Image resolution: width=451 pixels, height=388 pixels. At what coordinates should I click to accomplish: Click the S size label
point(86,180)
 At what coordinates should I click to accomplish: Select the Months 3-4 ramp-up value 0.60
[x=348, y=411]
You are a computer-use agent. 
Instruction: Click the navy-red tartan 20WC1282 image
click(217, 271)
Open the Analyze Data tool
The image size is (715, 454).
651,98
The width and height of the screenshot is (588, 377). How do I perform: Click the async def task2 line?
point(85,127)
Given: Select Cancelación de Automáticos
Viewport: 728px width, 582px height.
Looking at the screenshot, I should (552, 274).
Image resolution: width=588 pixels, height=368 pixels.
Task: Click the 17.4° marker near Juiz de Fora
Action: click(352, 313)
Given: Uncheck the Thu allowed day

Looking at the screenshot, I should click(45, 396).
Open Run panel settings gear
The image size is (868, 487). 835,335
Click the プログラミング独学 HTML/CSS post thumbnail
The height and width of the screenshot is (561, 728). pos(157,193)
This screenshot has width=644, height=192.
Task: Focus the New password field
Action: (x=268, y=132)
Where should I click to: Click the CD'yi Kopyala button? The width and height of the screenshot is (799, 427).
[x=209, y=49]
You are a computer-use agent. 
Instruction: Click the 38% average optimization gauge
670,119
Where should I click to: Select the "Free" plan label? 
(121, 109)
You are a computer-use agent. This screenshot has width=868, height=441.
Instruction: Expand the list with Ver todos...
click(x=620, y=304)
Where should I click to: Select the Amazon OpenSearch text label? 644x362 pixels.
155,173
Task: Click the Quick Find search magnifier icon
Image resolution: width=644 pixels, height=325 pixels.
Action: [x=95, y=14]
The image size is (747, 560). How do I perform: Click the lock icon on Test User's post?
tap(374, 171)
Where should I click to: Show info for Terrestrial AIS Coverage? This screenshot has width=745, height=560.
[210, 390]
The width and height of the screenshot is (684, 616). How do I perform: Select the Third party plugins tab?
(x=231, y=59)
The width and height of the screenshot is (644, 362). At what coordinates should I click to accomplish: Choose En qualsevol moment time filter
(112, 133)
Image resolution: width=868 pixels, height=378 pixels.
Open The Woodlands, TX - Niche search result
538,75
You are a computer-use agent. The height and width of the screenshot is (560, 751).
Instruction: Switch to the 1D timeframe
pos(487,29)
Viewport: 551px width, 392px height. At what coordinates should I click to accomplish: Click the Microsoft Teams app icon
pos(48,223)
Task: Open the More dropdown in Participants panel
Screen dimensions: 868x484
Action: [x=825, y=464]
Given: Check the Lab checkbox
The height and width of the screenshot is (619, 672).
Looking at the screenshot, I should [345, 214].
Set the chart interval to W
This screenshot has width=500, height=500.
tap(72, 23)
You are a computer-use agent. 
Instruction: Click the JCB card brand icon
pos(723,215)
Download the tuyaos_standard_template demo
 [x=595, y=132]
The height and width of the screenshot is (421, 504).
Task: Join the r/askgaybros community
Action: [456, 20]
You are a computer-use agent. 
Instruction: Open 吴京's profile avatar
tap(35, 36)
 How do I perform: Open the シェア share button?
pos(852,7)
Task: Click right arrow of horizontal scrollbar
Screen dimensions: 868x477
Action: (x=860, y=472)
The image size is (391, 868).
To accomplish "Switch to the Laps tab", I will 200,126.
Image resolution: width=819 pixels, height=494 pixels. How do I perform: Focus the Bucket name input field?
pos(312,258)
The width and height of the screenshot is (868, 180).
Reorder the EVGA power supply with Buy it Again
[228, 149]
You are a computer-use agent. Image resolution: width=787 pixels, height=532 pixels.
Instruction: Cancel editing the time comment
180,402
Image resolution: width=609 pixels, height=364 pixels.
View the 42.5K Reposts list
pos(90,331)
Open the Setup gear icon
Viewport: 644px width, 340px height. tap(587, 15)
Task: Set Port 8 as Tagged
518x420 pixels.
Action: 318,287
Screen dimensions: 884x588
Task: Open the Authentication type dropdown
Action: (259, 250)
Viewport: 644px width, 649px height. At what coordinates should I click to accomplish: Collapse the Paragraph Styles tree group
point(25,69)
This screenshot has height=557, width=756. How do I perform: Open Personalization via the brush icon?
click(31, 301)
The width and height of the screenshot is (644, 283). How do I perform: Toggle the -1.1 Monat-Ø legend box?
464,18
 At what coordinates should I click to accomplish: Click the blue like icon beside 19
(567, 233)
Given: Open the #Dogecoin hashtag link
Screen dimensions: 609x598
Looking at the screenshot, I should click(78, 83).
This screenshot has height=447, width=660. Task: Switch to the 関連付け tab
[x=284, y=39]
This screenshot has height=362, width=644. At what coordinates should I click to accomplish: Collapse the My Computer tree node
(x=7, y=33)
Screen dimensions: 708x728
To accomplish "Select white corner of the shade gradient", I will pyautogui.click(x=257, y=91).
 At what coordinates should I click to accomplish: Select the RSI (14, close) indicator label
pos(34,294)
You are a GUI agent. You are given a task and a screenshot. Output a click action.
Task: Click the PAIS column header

****

WHAT NEEDS TO BE DONE:
The complete material above is to be retyped word for word.

TASK RESPONSE:
Image resolution: width=451 pixels, height=388 pixels. At what coordinates should I click to accomplish: Click the S size label
point(86,180)
 At what coordinates should I click to accomplish: Select the Months 3-4 ramp-up value 0.60
[x=348, y=411]
You are a computer-use agent. 
Instruction: Click the navy-red tartan 20WC1282 image
click(217, 271)
Open the Analyze Data tool
The image size is (715, 454).
651,98
The width and height of the screenshot is (588, 377). How do I perform: Click the async def task2 line?
point(85,127)
Given: Select Cancelación de Automáticos
Viewport: 728px width, 582px height.
Looking at the screenshot, I should (552, 274).
Image resolution: width=588 pixels, height=368 pixels.
Task: Click the 17.4° marker near Juiz de Fora
Action: click(352, 313)
Given: Uncheck the Thu allowed day

Looking at the screenshot, I should click(45, 396).
Open Run panel settings gear
The image size is (868, 487). 835,335
Click the プログラミング独学 HTML/CSS post thumbnail
The height and width of the screenshot is (561, 728). pos(157,193)
This screenshot has width=644, height=192.
Task: Focus the New password field
Action: (x=268, y=132)
Where should I click to: Click the CD'yi Kopyala button? The width and height of the screenshot is (799, 427).
[x=209, y=49]
You are a computer-use agent. 
Instruction: Click the 38% average optimization gauge
670,119
Where should I click to: Select the "Free" plan label? 
(121, 109)
You are a computer-use agent. This screenshot has width=868, height=441.
Instruction: Expand the list with Ver todos...
click(x=620, y=304)
Where should I click to: Select the Amazon OpenSearch text label? 644x362 pixels.
155,173
Task: Click the Quick Find search magnifier icon
Image resolution: width=644 pixels, height=325 pixels.
Action: [x=95, y=14]
The image size is (747, 560). How do I perform: Click the lock icon on Test User's post?
tap(374, 171)
Where should I click to: Show info for Terrestrial AIS Coverage? This screenshot has width=745, height=560.
[210, 390]
The width and height of the screenshot is (684, 616). How do I perform: Select the Third party plugins tab?
(x=231, y=59)
The width and height of the screenshot is (644, 362). At what coordinates should I click to accomplish: Choose En qualsevol moment time filter
(112, 133)
Image resolution: width=868 pixels, height=378 pixels.
Open The Woodlands, TX - Niche search result
538,75
You are a computer-use agent. The height and width of the screenshot is (560, 751).
Instruction: Switch to the 1D timeframe
pos(487,29)
Viewport: 551px width, 392px height. At what coordinates should I click to accomplish: Click the Microsoft Teams app icon
pos(48,223)
Task: Open the More dropdown in Participants panel
Screen dimensions: 868x484
Action: [x=825, y=464]
Given: Check the Lab checkbox
The height and width of the screenshot is (619, 672).
Looking at the screenshot, I should [345, 214].
Set the chart interval to W
This screenshot has width=500, height=500.
tap(72, 23)
You are a computer-use agent. 
Instruction: Click the JCB card brand icon
pos(723,215)
Download the tuyaos_standard_template demo
 [x=595, y=132]
The height and width of the screenshot is (421, 504).
Task: Join the r/askgaybros community
Action: [456, 20]
You are a computer-use agent. 
Instruction: Open 吴京's profile avatar
tap(35, 36)
 How do I perform: Open the シェア share button?
pos(852,7)
Task: Click right arrow of horizontal scrollbar
Screen dimensions: 868x477
Action: (x=860, y=472)
The image size is (391, 868).
To accomplish "Switch to the Laps tab", I will 200,126.
Image resolution: width=819 pixels, height=494 pixels. How do I perform: Focus the Bucket name input field?
pos(312,258)
The width and height of the screenshot is (868, 180).
Reorder the EVGA power supply with Buy it Again
[228, 149]
You are a computer-use agent. Image resolution: width=787 pixels, height=532 pixels.
Instruction: Cancel editing the time comment
180,402
Image resolution: width=609 pixels, height=364 pixels.
View the 42.5K Reposts list
pos(90,331)
Open the Setup gear icon
Viewport: 644px width, 340px height. tap(587, 15)
Task: Set Port 8 as Tagged
518x420 pixels.
Action: 318,287
Screen dimensions: 884x588
Task: Open the Authentication type dropdown
Action: (259, 250)
Viewport: 644px width, 649px height. At what coordinates should I click to accomplish: Collapse the Paragraph Styles tree group
point(25,69)
This screenshot has height=557, width=756. How do I perform: Open Personalization via the brush icon?
click(31, 301)
The width and height of the screenshot is (644, 283). How do I perform: Toggle the -1.1 Monat-Ø legend box?
464,18
 At what coordinates should I click to accomplish: Click the blue like icon beside 19
(567, 233)
Given: Open the #Dogecoin hashtag link
Screen dimensions: 609x598
Looking at the screenshot, I should click(78, 83).
This screenshot has height=447, width=660. Task: Switch to the 関連付け tab
[x=284, y=39]
This screenshot has height=362, width=644. At what coordinates should I click to accomplish: Collapse the My Computer tree node
(x=7, y=33)
Screen dimensions: 708x728
To accomplish "Select white corner of the shade gradient", I will pyautogui.click(x=257, y=91).
 At what coordinates should I click to accomplish: Select the RSI (14, close) indicator label
pos(34,294)
You are a GUI agent. You are given a task and a screenshot. Output a click action.
Task: Click the PAIS column header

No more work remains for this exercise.